Extract provided:

-*-*-

Thursday, March 18, 2010

Mixed feelings within me on March 17


I've tried not to get too uptight over the years, taking offense at green beer, leprechauns and debauchery passing for culture on March 17.  I've also felt the tinge of pride, a sense of belonging, context and also deeper cultural wounds.  I'm glad that the Irish have risen to a position in America where they can openly celebrate their heritage and invite others into the celebration.  I also remember why the Irish marched, I feel it in my blood and in my bones.  And year after year I largely bite my tongue to avoid raining on the parade.  

This year, I raised the green, white & orange and I'll leave it up the flagpole while the weather is tame, while the rain falls gently upon my fields, while the wind be at my back, the season holding me in the palm of her hand.  

And I offer the following family legend as a backdrop to why we march.  I encourage us to march with others who still march in search of their human rights.  My father's cousin was a Catholic priest in Ireland and swore to the veracity of the following.  I did indeed visit the very spot my great uncles fell.  Whether fully true or not, I was moved and I am moved by the human story that continues to play out, encompassing sorrow and celebration.



The blood on the barn wall
refused paint, year after year…

October 18th, 1920 blood dries in the Samhain season wind, shadows on the barn wall of two brave men.

Blood shadows cast behind Francis and Edward
O’Dwyer, two young men who would not be silent, who would not be still while misguided
English attempted to murder and silence forever
all things Irish – music, language, culture, a spirit that did not take well to kissing the arse of a racist king and queen who long ago labeled the Irish barbarians, traitors, terrorists so they could kill their culture and possess their land.

The blood on the barn wall refused paint, defied sun, wind, rain and time to mark the spot where two men were martyred for the cause of basic human rights.

October 21, 1920 the blood on the barn wall reflected the flickering flames of the family house a fire, the Black and Tans had returned looking for Jer, not finding him they kicked Kate from her own home and ate the dinner prepared from the family hearth and laughed like sick dogs in the night before the burning house, before the bloodstains that would outlast each and every bitter, twisted  one of them.

The blood on the barn wall hardened and dried and faded, but never disappeared despite paint and sun, rain and storm, the blood remained a monument to two brothers who had been murdered in the night, they stood up for Ireland for Irishness
and were shot down,  falling on their own land, blood staining the barn behind them, blood saturating the soil of the O’Dwyer farm.

-*-*-

Stored data:

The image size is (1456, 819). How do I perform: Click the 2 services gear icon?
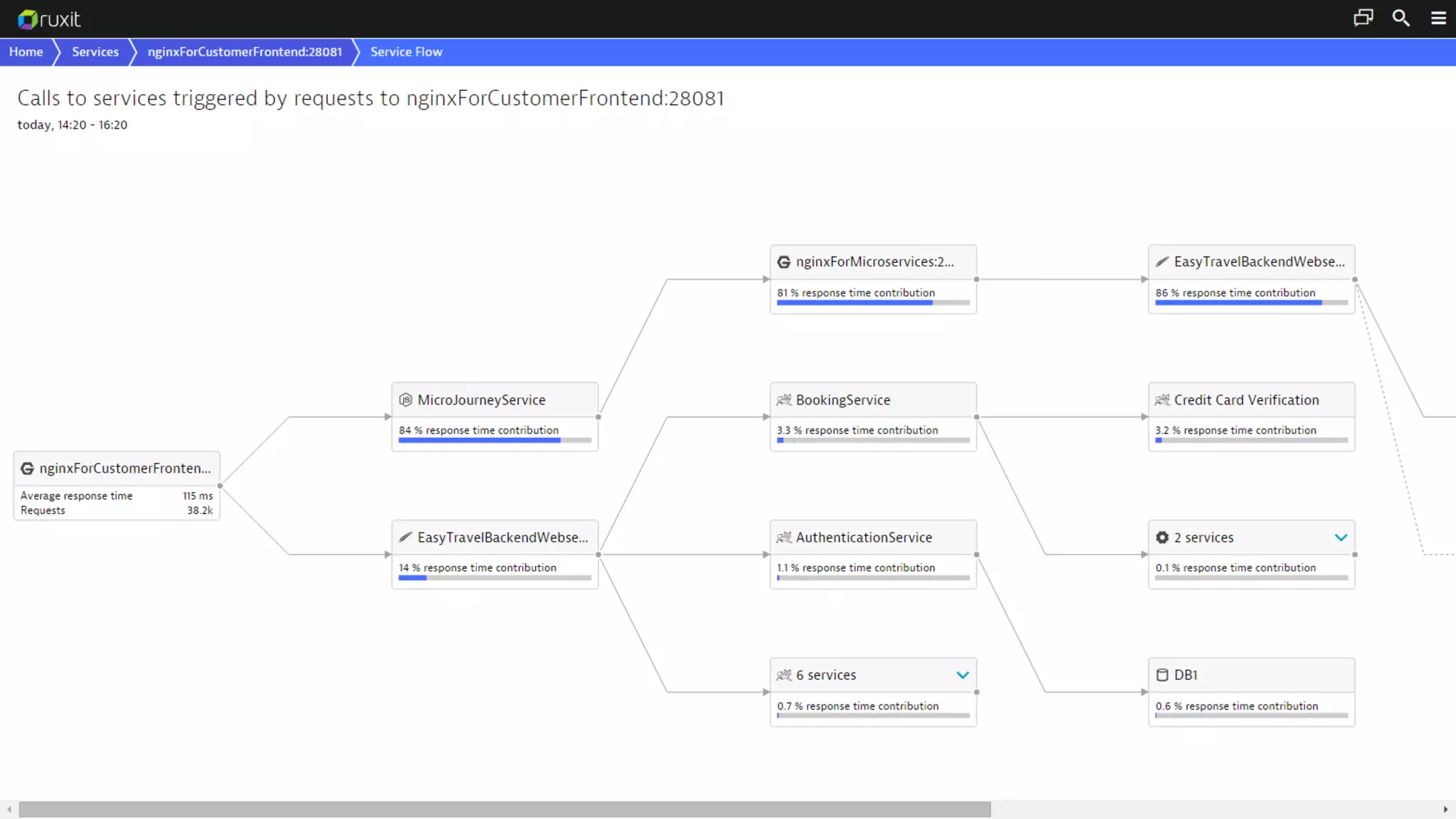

-*-*-

Instructions for the task: Can you copy the part of the March 17 post starting at "And I offer" and ending at "two brave men.", word for word?

Result below:
And I offer the following family legend as a backdrop to why we march.  I encourage us to march with others who still march in search of their human rights.  My father's cousin was a Catholic priest in Ireland and swore to the veracity of the following.  I did indeed visit the very spot my great uncles fell.  Whether fully true or not, I was moved and I am moved by the human story that continues to play out, encompassing sorrow and celebration.



The blood on the barn wall
refused paint, year after year…

October 18th, 1920 blood dries in the Samhain season wind, shadows on the barn wall of two brave men.